#### TASK DETAILS:
Please give the rows from the line with "The image size is (1316, 923)." to the line with "click(130, 481)" again, replacing "Where should I click to" with "Where do I click to" and changing nothing else.

##############################

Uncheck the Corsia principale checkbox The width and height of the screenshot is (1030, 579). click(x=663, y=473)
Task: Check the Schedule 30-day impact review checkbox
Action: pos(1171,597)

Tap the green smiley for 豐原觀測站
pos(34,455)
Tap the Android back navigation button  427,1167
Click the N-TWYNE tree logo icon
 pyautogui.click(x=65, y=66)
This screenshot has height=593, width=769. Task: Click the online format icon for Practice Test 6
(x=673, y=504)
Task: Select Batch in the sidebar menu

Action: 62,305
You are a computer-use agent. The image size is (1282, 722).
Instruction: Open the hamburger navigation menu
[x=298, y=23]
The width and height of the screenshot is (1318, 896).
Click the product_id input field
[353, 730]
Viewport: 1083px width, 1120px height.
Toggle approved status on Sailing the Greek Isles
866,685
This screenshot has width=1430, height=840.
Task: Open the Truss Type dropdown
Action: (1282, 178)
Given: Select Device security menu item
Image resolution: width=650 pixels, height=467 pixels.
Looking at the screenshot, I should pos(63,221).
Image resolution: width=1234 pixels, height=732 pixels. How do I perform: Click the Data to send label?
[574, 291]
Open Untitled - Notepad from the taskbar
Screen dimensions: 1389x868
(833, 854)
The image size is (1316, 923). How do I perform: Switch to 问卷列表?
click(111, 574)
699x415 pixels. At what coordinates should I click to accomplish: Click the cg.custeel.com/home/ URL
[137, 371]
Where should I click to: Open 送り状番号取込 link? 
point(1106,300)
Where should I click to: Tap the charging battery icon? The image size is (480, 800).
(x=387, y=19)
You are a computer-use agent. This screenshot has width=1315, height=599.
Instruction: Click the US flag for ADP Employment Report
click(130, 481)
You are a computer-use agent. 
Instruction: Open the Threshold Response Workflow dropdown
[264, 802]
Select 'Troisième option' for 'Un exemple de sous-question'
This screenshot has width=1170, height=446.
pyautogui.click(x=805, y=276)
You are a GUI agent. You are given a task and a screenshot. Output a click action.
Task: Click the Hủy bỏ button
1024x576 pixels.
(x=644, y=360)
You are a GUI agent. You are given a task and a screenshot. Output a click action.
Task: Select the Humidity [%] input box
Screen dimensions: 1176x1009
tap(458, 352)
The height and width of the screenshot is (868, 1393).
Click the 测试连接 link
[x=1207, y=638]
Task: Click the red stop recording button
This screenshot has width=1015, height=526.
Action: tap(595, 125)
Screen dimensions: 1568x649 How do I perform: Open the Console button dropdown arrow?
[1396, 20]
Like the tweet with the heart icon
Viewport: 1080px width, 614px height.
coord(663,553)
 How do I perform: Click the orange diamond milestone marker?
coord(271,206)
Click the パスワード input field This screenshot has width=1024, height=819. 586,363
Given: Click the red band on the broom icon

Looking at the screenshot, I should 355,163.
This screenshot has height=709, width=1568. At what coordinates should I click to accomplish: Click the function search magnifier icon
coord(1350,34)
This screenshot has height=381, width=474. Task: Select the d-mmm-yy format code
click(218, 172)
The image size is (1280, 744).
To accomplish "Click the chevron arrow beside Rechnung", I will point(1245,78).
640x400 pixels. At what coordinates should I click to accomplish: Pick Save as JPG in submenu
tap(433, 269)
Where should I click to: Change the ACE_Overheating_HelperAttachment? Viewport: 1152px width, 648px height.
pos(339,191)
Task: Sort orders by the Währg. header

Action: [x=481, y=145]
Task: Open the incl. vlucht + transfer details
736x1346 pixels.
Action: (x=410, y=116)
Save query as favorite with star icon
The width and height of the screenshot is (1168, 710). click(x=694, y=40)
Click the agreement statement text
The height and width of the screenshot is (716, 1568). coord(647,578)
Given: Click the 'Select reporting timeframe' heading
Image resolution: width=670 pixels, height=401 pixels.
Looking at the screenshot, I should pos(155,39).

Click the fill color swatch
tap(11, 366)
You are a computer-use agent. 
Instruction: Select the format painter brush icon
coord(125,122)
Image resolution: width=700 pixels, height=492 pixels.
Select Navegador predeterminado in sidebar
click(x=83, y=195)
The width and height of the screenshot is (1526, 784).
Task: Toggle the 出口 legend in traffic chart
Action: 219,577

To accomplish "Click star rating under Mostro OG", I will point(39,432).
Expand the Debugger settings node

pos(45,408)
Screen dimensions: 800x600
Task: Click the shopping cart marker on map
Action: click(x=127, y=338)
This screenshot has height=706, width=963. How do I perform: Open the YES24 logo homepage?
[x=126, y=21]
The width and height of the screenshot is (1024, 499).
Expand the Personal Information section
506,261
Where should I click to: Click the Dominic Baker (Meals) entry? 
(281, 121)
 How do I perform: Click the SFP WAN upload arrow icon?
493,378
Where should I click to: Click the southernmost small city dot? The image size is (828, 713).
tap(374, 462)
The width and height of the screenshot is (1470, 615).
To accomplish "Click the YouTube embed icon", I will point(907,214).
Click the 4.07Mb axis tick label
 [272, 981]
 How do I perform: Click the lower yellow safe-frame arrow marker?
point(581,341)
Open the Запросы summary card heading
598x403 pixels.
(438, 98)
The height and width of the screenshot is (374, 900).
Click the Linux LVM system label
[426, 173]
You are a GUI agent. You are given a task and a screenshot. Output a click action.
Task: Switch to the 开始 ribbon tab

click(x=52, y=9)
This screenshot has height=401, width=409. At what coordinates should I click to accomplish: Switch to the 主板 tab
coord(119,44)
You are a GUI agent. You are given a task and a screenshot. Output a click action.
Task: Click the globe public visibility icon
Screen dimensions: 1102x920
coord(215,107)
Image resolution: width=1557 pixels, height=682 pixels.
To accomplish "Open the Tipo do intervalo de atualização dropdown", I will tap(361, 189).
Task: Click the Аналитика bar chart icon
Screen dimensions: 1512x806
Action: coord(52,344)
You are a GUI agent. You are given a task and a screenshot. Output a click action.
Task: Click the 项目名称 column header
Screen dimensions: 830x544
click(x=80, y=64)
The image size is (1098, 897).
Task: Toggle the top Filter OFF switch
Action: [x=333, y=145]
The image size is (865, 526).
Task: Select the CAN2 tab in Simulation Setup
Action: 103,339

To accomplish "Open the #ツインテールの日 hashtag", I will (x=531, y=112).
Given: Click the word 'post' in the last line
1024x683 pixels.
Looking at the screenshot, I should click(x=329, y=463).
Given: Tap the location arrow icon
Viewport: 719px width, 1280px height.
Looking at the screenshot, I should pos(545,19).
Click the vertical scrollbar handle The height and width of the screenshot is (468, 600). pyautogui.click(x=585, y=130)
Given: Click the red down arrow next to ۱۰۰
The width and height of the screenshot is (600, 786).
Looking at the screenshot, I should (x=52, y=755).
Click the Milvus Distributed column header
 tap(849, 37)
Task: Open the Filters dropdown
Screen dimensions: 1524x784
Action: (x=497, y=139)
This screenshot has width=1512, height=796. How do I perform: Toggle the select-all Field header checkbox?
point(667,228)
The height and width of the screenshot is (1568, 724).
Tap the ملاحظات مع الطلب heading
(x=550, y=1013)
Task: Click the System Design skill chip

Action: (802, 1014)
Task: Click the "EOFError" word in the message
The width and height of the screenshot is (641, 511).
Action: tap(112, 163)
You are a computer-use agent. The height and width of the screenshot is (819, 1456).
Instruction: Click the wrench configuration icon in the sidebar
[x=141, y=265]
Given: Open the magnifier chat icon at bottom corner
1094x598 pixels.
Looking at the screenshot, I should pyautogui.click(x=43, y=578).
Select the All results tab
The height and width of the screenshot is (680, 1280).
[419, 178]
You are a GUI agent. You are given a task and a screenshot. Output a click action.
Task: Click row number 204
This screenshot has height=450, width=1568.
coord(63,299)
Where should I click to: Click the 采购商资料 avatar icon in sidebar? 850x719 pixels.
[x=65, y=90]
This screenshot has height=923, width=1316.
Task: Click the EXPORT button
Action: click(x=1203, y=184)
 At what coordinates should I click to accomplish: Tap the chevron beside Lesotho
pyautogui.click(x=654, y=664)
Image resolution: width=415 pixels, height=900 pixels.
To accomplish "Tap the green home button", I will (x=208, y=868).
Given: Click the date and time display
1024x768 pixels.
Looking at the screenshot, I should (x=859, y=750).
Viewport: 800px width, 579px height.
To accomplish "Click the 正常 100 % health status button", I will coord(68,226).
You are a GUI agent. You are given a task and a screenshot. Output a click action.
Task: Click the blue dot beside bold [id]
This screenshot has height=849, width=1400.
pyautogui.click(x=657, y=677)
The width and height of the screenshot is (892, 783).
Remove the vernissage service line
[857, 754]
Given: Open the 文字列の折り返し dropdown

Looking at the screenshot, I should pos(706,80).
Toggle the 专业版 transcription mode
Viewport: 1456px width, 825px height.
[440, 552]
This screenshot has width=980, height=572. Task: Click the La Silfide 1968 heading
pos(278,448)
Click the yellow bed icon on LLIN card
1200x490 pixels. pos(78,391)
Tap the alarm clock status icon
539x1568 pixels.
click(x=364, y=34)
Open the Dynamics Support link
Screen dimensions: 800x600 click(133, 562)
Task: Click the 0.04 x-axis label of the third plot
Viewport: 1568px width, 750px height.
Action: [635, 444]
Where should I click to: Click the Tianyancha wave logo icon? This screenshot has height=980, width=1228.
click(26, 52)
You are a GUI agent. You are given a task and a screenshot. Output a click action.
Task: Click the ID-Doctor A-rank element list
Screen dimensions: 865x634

##############################

#### REPLY TO THE TASK:
The image size is (1316, 923). How do I perform: Switch to 问卷列表?
click(111, 574)
699x415 pixels. At what coordinates should I click to accomplish: Click the cg.custeel.com/home/ URL
[137, 371]
Where do I click to: Open 送り状番号取込 link? 
point(1106,300)
Where do I click to: Tap the charging battery icon? The image size is (480, 800).
(x=387, y=19)
You are a computer-use agent. This screenshot has width=1315, height=599.
Instruction: Click the US flag for ADP Employment Report
click(130, 481)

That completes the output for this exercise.